## Information supplied
========================
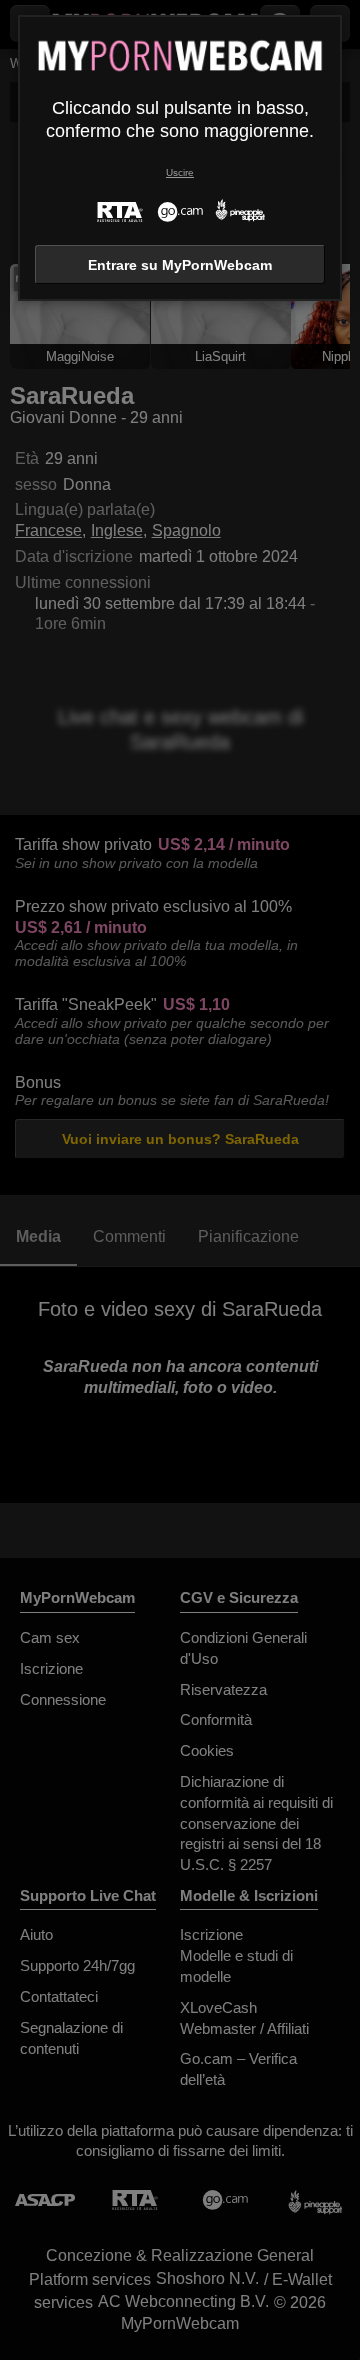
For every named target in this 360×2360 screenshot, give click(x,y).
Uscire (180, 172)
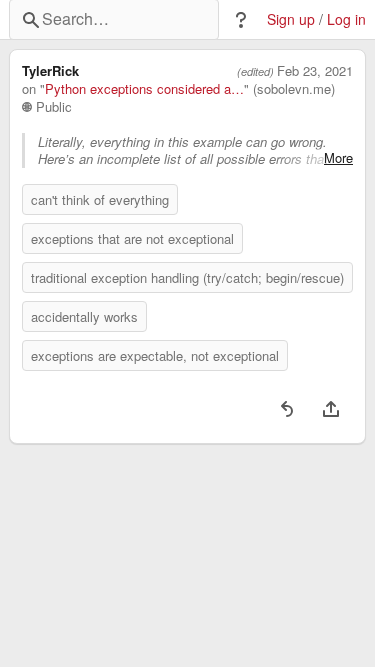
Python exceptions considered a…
========================
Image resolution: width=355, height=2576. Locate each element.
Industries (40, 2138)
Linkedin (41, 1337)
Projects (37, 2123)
========================
## What this task involves
Starting at the line that contains "For every named" and ending at the line that contains "Python exceptions considered a…", transcribe the material above exactly, excluding pictures.

## Result for this exercise
For every named target in this 360×2360 screenshot, give click(x,y).
Uscire (180, 172)
Python exceptions considered a…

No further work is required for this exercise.